Collected data entries:
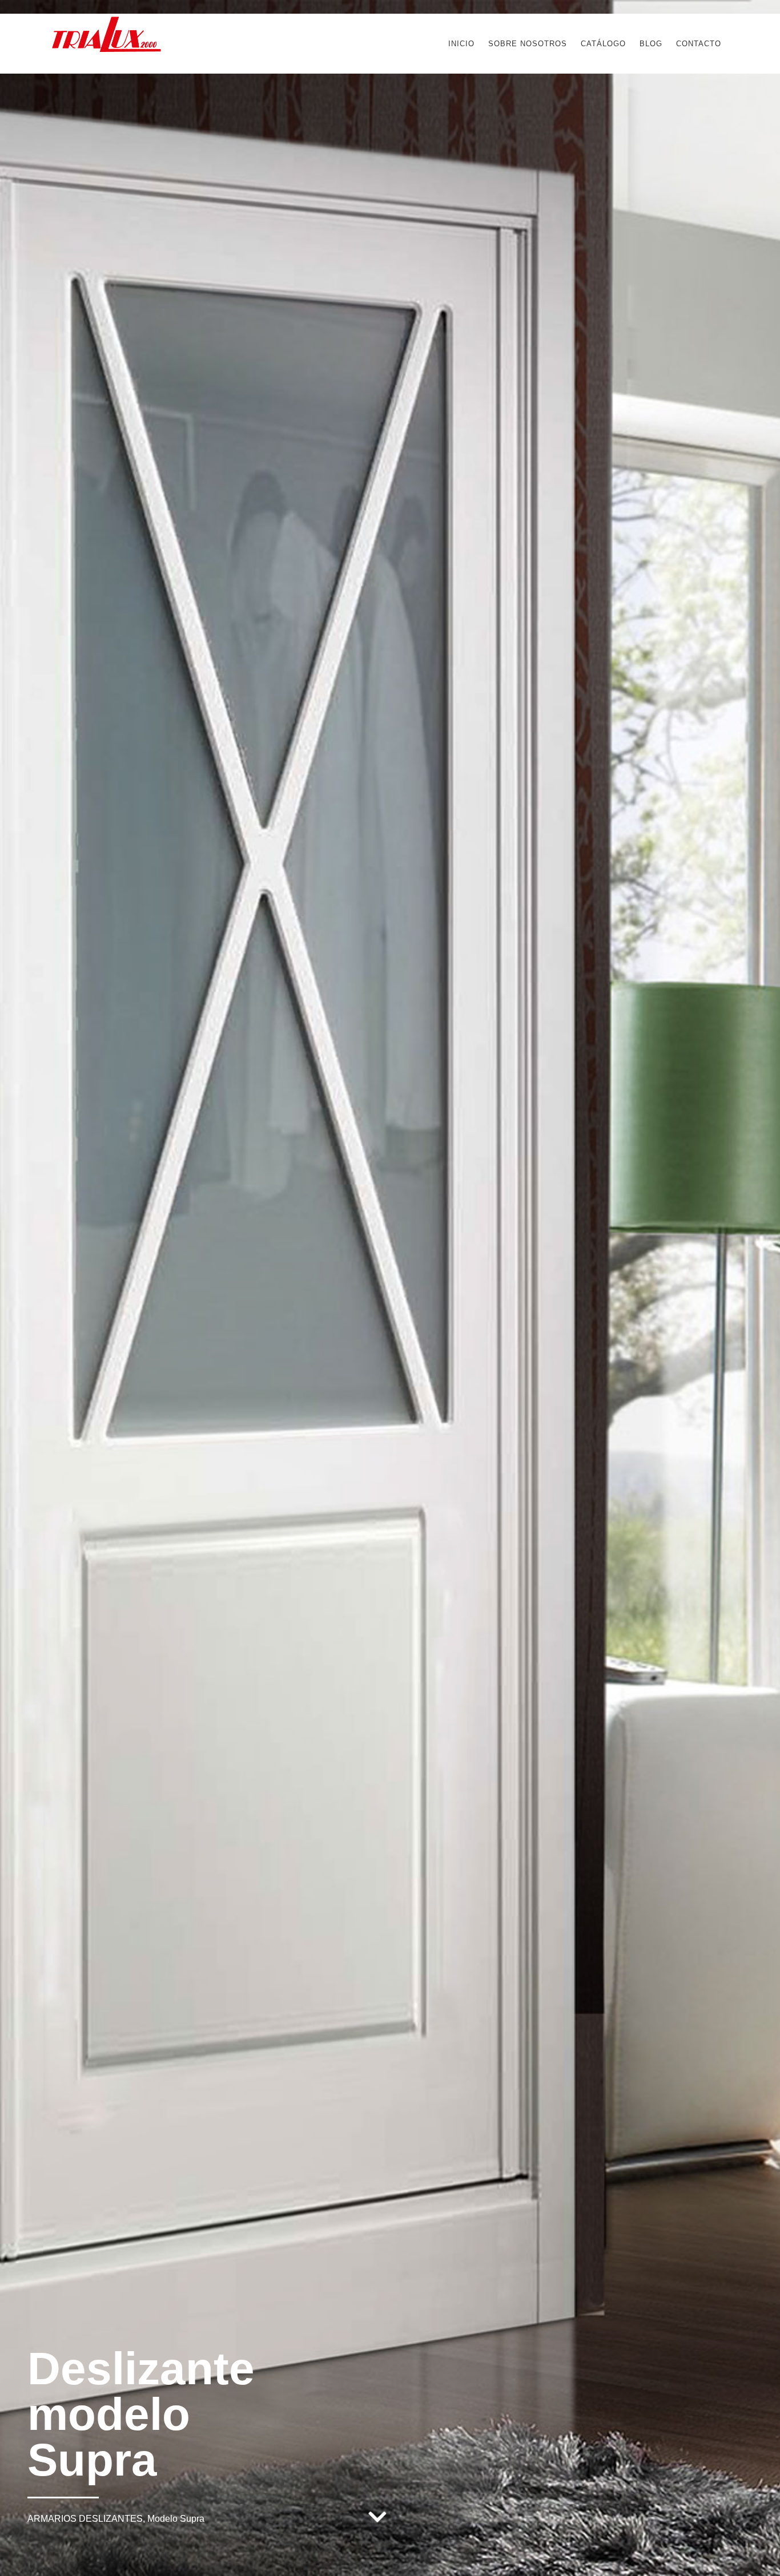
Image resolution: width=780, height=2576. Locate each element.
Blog (651, 43)
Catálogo (603, 43)
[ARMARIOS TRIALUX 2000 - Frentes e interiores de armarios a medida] (106, 48)
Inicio (461, 43)
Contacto (698, 43)
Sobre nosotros (527, 43)
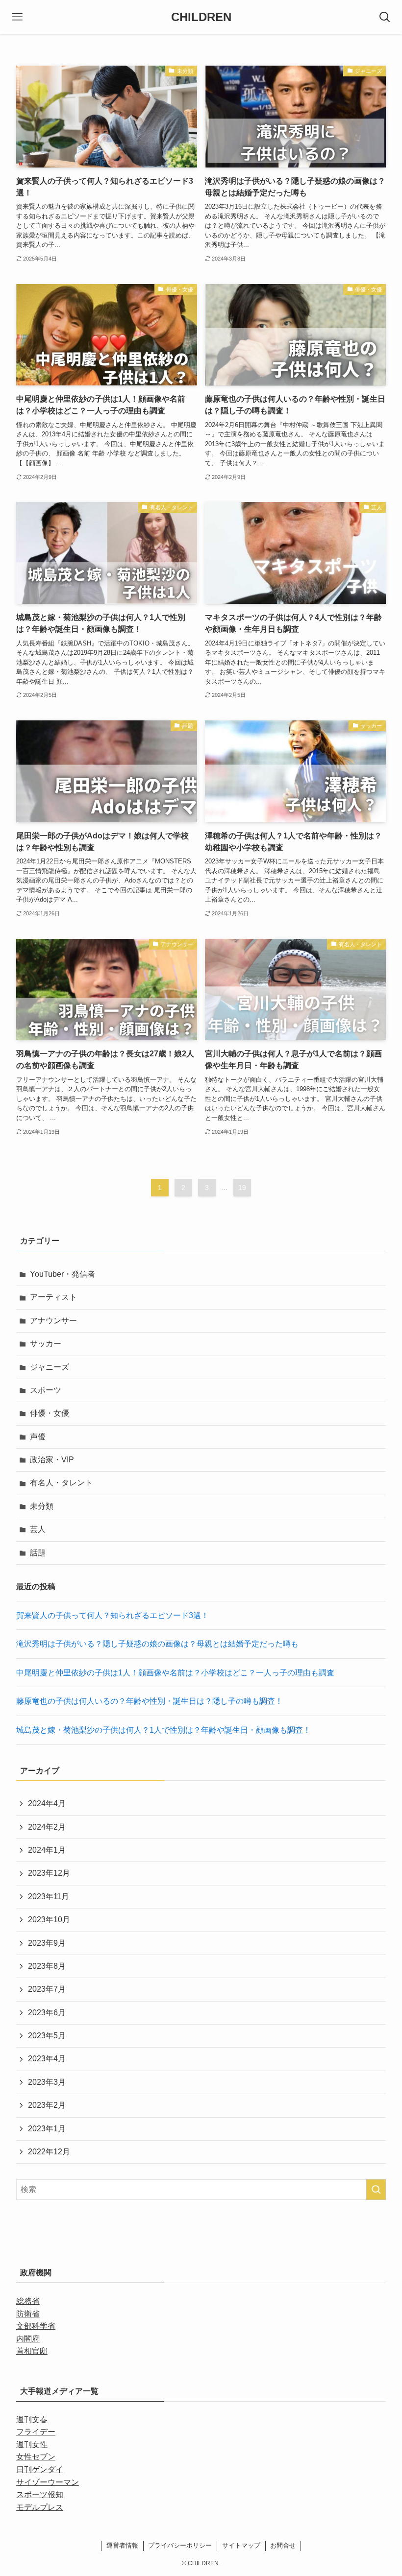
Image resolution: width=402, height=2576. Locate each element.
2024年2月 (47, 1827)
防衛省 (28, 2314)
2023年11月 (48, 1896)
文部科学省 (35, 2326)
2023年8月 (47, 1966)
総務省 (28, 2301)
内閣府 (28, 2339)
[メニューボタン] (17, 17)
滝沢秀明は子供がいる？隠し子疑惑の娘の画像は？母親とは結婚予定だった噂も (157, 1644)
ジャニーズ (49, 1367)
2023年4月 (47, 2058)
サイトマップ (241, 2545)
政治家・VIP (52, 1459)
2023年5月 (47, 2035)
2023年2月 (47, 2105)
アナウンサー (53, 1320)
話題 (38, 1553)
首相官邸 (32, 2351)
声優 (38, 1436)
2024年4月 (47, 1803)
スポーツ (45, 1390)
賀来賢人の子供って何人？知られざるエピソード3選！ (112, 1615)
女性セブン (35, 2457)
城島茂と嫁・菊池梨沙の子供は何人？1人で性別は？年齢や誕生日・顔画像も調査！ (163, 1730)
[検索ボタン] (385, 17)
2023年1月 (47, 2128)
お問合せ (283, 2545)
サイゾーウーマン (47, 2482)
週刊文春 (32, 2419)
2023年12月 (49, 1873)
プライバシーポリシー (180, 2545)
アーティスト (53, 1297)
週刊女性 (32, 2444)
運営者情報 (122, 2545)
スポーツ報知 (39, 2494)
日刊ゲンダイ (39, 2469)
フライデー (35, 2432)
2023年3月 (47, 2082)
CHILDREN (201, 17)
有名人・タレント (61, 1483)
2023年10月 (49, 1919)
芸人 (38, 1529)
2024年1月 (47, 1850)
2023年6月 (47, 2012)
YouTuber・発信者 (62, 1274)
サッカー (45, 1343)
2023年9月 (47, 1943)
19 (242, 1188)
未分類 (41, 1506)
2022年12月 (49, 2151)
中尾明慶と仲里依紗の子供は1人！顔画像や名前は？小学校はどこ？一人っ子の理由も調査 (175, 1673)
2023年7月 (47, 1989)
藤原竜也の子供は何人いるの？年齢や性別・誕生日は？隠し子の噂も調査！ (149, 1701)
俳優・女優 (49, 1413)
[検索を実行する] (376, 2189)
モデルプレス (39, 2507)
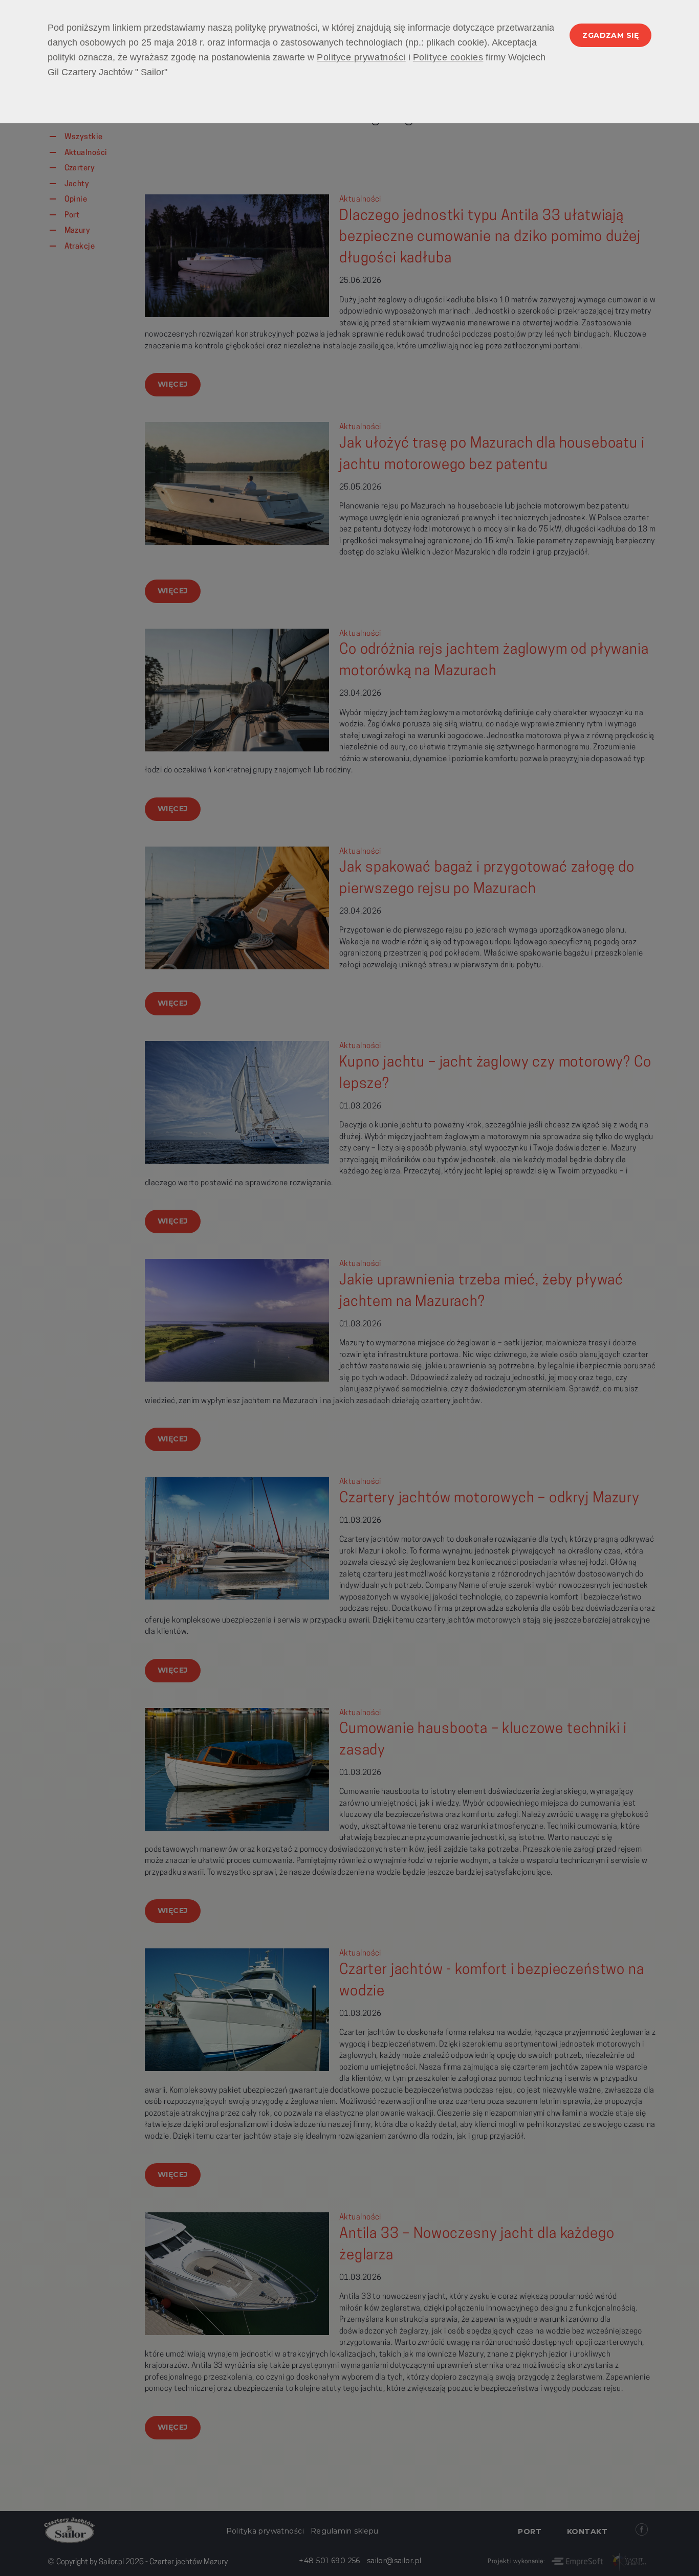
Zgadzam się (610, 35)
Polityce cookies (448, 57)
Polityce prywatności (361, 57)
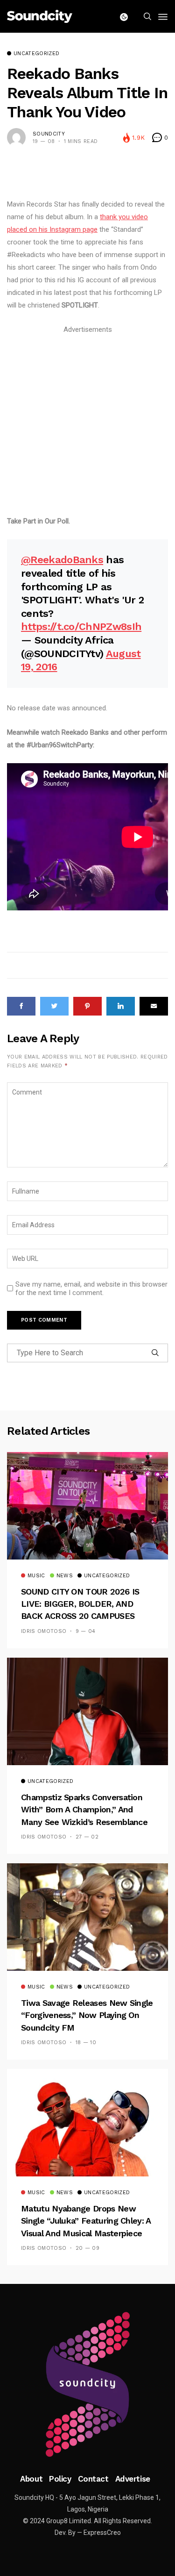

• _What you are asked to do_
Please find every line in the records that contains the word "Image", and copy it out.

• _Output for this exercise_
Image resolution: width=780, height=2576. Locate each element.
Image resolution: width=402, height=2576. Locate each element.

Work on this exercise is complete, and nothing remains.